Links eine Tankstelle mit hohen Dieselpreisen, rechts ein Supermarkt mit leeren Regalen
Die hohen Diesel-Preise gefährden die Nahrungsmittel-Versorgung.Bildquelle: mit KI erstellt

Langsam ist es nicht mehr zu ertragen. Die aktuellen Spritpreise und die Entwicklung seit Beginn des Iran-Kriegs Ende Februar bestimmen unseren Alltag. Und es gibt keine Verschnaufpause. Selbst kurze Waffenruhen hier und da können zu keiner nachhaltigen Entlastung führen. Auch die neue Tankstellenverordnung nicht. Ob Sprit, Heizöl oder andere Energieformen – Trumps militärische Eingriffe belasten den Markt und die Verbraucher. Und jetzt könnte auch noch die Lebensmittel-Branche dazukommen. Denn auch hier sind Hersteller, Bauern und Lieferanten durch die hohen Spritpreise gebeutelt. Was da auf uns zukommt, könntest du schon bald beim Einkauf im Supermarkt zu spüren bekommen.

Diesel-Preise beeinflussen auch Nahrungsmittel-Sektor

Die Diesel-Preise sind auf einem neuen Allzeithoch angekommen – schon wieder, muss man sagen. Seit einer Woche steigen sie unaufhörlich über den bisherigen Zenit zu Beginn des Ukraine-Kriegs hinaus. Am Dienstag (7. April) lag der Durchschnittspreis für Diesel um kurz nach 12 Uhr laut ADAC bei 2,50 Euro. Das war noch einmal eine Verteuerung um neun Cent im Vergleich zu vor 12 Uhr. So nehmen nicht nur die Preise, sondern auch die Anstiege zur täglichen Erhöhung weiter zu. Nur E10 liegt mit 2,24 pro Liter noch knapp unterm Allzeithoch (mit Betonung auf „noch“). Seit Ende Februar stiegen hier die Preise um 41 Cent an, bei Diesel sind es sogar unfassbare 70 Cent.

Die Auswirkungen sind mannigfaltig. Selbst dein nächster Urlaub ist aufgrund von knappem Kerosin in Gefahr (>>hier erfährst du mehr). Und jetzt auch noch dein Wocheneinkauf? Erste Bauern warnen bereits vor Engpässen, weil sie den Sprit für ihre landwirtschaftlichen Maschinen, die meist mit Diesel laufen, nicht mehr zahlen können. Der Präsident des Deutschen Bauernverbandes, Joachim Rukwied, fordert die Regierung zum Handeln auf. Die CO2-Besteuerung müsse ausgesetzt und die Energiesteuer reduziert werden.

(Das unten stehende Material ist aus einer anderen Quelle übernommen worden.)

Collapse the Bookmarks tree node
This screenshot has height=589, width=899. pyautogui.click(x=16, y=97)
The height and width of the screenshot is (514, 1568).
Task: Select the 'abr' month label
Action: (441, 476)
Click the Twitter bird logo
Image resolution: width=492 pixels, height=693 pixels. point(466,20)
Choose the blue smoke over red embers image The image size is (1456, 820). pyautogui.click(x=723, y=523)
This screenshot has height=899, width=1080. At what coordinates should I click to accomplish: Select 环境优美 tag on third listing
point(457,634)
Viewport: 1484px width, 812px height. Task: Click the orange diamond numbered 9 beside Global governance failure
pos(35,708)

„Wenn die Bundesregierung weiter auf das Prinzip Hoffnung setzt und nicht endlich entschlossen reagiert, treibt dies viele Landwirtschaftsbetriebe in massive Liquiditätsengpässe. Damit wird auch die kommende Ernte und die Versorgungssicherheit mit Nahrungsmitteln in Deutschland gefährdet.“

Joachim Rukwied gegenüber der Deutschen Presseagentur (dpa)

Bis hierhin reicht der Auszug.